第9話 実技訓練の終了と新居への引越

異世界に来て六日目で実技訓練が終った。

最終日の夜は砦の人達がパーティを開いて激励してくれた。

私達はそれぞれお世話になった人に個別にお礼をして回った。


明日一日は引っ越しや買い物をする為に使うらしい。

街への通行証と冒険者カードとそれぞれの装備と日用服三着を貰った。

蒼君は盾に剣、竜司君は長剣、大和君は短剣、詩ちゃんは両手杖、私は可愛らしい小さな錬金壺と錬金の本。

これからは基本自分達で自立して生活する必要があるけど、

砦に行けば狩場を割り振ってくれたり、たまに依頼もあるらしい、

取り敢えず第一波が三週間後に来るので、少しでもレベルを上げる必要がある。


砦から街まで歩いていく途中、私達のパーティメンバーだけになったので皆に声をかけた。

「皆の荷物買い物する時に大変だから私が持つよ」

「え、逆じゃね?」

竜司君は私の言葉に驚いた顔をして反射的にそう言った。

「私、能力に格納って能力があって結構一杯荷物持てるの、

重さも感じ無いし格納したら時間劣化もしないよ」

「琴音さん、凄いです。アイテム一杯持てる錬金術師って下手な回復職より凄いです」

「回復職には回復職にしか出来ない事もあるけど、MPを使わないからアイテムが続く限り私は回復できるの」

「それって金かかるんじゃね?皆でカンパする?」

「ありがとう、でも平気です。

結構錬金成功率高いし、攻撃力上昇ポーションとか私にしか作れないので、実は売ればウハウハです

むしろ皆のほうが装備を整えるのが大変ですよね」

皆は私が胸を叩いてウハウハと言った事で安心してくれたのか笑顔で納得してくれた。

荷物も私に預けてくれたので、私が格納能力で一時的に預かる事にした。


引越し先は京さんが破格な物件を探してくれたので、

一度皆で見学に行ったけど物凄い古い建物だったけど、

二階建ての石造りだったし中は定期的に掃除をしてくれてたみたいで少し掃除をするだけで使えそうだった。

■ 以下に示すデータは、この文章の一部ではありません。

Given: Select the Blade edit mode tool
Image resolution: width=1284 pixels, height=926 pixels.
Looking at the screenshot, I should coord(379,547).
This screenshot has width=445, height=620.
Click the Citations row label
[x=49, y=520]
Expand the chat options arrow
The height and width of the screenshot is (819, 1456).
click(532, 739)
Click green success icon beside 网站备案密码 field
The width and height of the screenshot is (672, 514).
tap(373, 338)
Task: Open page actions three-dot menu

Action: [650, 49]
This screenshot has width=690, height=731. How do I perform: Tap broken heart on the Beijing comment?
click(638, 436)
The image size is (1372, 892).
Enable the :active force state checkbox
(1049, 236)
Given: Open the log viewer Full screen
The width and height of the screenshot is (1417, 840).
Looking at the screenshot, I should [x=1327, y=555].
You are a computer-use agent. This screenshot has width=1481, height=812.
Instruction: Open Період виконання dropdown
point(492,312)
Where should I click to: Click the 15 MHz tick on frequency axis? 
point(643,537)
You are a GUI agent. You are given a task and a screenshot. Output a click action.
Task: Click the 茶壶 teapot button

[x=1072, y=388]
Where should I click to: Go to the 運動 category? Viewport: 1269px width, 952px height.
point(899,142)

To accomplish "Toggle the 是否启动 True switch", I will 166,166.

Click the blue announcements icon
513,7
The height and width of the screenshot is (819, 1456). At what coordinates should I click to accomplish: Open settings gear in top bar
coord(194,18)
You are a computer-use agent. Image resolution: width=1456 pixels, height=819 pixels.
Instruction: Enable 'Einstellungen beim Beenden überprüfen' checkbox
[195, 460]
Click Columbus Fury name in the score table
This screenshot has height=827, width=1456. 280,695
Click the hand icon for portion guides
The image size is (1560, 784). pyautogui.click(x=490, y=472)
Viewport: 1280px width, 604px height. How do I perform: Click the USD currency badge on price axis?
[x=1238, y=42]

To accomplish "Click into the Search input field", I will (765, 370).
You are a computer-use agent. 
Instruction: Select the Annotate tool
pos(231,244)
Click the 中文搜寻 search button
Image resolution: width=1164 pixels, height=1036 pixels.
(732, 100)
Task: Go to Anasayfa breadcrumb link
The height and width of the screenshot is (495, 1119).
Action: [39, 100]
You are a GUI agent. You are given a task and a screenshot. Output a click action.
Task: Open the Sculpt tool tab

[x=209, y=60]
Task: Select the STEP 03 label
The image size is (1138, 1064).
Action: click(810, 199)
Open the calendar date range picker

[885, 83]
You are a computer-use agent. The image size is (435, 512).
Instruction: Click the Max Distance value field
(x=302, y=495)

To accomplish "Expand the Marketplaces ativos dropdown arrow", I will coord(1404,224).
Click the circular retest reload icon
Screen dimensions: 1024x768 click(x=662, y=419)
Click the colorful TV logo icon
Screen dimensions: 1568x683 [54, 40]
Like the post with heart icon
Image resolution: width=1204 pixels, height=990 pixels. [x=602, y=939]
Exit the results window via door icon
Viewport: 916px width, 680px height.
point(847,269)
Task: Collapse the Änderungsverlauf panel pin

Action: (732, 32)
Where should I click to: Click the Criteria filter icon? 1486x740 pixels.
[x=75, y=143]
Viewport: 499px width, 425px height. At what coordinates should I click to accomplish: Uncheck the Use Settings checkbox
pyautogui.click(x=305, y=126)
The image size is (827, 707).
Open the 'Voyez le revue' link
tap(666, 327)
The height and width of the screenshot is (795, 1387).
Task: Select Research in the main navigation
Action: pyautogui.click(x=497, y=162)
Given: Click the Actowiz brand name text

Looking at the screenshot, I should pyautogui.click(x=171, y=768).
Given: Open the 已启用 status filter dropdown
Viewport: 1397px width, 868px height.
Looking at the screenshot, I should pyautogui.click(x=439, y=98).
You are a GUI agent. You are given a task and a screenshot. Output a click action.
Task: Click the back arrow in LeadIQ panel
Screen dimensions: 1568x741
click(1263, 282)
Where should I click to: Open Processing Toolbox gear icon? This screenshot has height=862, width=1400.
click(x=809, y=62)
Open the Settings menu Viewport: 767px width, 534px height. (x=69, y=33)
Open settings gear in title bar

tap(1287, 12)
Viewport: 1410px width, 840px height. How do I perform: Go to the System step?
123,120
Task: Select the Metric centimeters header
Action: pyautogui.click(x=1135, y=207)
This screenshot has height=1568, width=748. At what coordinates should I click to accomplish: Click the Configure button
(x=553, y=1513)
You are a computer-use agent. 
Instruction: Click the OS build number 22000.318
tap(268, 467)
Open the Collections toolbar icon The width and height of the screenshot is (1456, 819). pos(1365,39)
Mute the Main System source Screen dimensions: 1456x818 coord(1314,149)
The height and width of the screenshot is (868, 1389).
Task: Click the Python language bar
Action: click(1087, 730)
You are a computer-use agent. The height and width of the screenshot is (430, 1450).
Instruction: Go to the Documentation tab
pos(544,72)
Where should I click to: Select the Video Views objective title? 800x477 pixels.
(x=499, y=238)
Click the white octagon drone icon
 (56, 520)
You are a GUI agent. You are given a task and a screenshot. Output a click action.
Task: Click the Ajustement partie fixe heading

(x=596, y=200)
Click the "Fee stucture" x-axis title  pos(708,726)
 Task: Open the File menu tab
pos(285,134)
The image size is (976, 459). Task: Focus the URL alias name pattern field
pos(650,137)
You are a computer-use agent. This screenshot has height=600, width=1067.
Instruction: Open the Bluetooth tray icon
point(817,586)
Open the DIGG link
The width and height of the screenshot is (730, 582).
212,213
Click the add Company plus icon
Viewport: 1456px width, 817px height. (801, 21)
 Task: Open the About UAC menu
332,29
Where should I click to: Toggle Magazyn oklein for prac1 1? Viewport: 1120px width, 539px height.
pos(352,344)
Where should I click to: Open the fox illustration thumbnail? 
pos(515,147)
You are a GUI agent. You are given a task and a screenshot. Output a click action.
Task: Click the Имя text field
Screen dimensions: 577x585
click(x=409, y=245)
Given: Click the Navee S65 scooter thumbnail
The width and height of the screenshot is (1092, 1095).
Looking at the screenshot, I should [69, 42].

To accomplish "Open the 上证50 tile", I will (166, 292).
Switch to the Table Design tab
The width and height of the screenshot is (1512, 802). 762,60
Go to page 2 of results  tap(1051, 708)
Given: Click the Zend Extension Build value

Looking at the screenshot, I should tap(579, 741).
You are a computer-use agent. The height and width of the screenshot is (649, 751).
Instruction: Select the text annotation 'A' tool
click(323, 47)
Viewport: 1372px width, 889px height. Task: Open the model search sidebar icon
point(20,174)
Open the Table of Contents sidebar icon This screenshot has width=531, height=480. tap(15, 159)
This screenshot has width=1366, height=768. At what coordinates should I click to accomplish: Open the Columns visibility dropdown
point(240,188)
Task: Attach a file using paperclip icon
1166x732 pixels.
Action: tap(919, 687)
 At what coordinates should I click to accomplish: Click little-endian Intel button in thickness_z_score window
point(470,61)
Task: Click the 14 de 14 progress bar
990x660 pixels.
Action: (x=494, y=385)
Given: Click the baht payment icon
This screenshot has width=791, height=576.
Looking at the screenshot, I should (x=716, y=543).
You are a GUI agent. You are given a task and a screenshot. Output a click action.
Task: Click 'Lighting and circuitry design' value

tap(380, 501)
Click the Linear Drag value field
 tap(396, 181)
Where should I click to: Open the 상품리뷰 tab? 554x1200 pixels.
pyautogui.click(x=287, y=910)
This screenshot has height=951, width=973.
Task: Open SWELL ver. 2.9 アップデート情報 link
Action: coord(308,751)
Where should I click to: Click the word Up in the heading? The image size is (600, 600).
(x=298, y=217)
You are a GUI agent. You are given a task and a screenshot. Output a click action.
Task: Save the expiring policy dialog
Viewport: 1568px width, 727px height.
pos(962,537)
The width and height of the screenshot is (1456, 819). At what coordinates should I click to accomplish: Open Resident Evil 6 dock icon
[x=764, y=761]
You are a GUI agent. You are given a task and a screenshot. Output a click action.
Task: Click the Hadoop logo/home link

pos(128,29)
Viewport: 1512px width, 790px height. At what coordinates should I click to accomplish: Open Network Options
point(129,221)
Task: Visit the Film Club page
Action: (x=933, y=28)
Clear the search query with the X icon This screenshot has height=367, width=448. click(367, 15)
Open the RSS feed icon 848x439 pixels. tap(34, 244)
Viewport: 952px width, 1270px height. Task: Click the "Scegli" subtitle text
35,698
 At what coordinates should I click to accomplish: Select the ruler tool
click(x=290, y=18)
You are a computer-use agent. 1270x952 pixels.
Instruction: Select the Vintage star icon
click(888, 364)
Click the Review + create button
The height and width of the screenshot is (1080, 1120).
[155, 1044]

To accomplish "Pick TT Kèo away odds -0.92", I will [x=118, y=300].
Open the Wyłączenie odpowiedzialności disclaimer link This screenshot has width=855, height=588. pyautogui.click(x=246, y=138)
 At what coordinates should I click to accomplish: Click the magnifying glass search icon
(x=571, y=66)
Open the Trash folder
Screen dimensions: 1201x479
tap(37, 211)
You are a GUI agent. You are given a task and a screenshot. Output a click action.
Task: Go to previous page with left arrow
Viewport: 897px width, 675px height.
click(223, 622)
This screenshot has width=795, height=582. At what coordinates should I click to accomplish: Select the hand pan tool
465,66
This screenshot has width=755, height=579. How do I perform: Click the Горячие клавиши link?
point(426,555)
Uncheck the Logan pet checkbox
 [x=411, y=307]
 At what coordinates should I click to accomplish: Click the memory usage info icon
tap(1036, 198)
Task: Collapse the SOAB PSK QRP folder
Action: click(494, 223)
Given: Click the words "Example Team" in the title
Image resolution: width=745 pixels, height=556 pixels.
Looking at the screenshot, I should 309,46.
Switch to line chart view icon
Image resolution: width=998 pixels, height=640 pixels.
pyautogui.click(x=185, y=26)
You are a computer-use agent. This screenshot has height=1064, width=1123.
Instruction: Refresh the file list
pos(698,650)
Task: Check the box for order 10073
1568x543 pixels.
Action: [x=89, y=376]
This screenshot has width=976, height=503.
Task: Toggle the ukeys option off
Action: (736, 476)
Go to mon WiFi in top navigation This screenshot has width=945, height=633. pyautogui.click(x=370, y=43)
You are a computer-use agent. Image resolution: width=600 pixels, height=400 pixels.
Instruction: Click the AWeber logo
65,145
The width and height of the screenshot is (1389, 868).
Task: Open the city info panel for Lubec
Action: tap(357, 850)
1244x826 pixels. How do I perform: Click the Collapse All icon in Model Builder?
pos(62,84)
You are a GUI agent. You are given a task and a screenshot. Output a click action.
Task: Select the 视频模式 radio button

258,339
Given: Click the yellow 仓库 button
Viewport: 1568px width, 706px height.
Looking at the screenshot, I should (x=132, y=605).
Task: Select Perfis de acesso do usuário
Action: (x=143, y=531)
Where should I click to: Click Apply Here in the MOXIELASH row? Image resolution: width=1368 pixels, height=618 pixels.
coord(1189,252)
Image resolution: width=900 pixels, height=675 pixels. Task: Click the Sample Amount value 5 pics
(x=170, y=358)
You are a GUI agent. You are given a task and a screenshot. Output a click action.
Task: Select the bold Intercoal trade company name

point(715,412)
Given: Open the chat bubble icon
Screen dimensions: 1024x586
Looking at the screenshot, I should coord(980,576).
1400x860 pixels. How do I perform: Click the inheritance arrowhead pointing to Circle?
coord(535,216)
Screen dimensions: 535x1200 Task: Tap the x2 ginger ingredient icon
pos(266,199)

調理場とトイレあり、お風呂無し、ベッド無しで代わりに干し草があったのでシーツをかけて使う事にした。


「買い物どうする?」

「日用雑貨と衣類シーツを買って調理器具も買いたいです。

後は今日明日の食材と最後にお風呂代わりの樽も欲しいですね」

「了解、各自で貰った準備金を個人で使う物は個人で皆で使う物は出し合って買う事にしよう。

ただし今日は掃除でホコリも出るだろうし出来合いの物を買って、料理とかは明日から当番制にしよう」


まずは日用雑貨を選んだ。

粉石鹸やトイレットペーパーなどの消耗品を買って、

下着や服を支給品以外にも数セット、シーツやホウキや雑巾など。

各自コップと平皿、深皿、フォーク一本ずつ、

調理器具は鍋とフライパンとお玉を買って最後に大きめのワイン樽を買った。

ワイン樽が結構高くて皆のお金がほぼ尽きてしまうので私が出すと言ったら、

一時的に出して貰えれば後で返すと皆が言ってくれたのでその言葉に甘える事にした。

薪は暫らく使う分は乾燥した物があったので、暫らくは持つだろう。

最後に今日の夕食を買って新居に向かった。


新居についたら早々にお掃除を始めた。

ホウキは一本しかない為、大和君にお願いして、

私と詩ちゃんは水回り、残り二人は雑巾がけをしてくれた。


夕方までとりあえずの掃除は夕方までかかった。

私は掃除が終わると二階の男性陣の部屋に預かっていた荷物を格納から出して置いて、

反対側の自分達の部屋にも同じ様に置いた。


この後少し休憩を挟んで当番や今後の方針を決める事にした。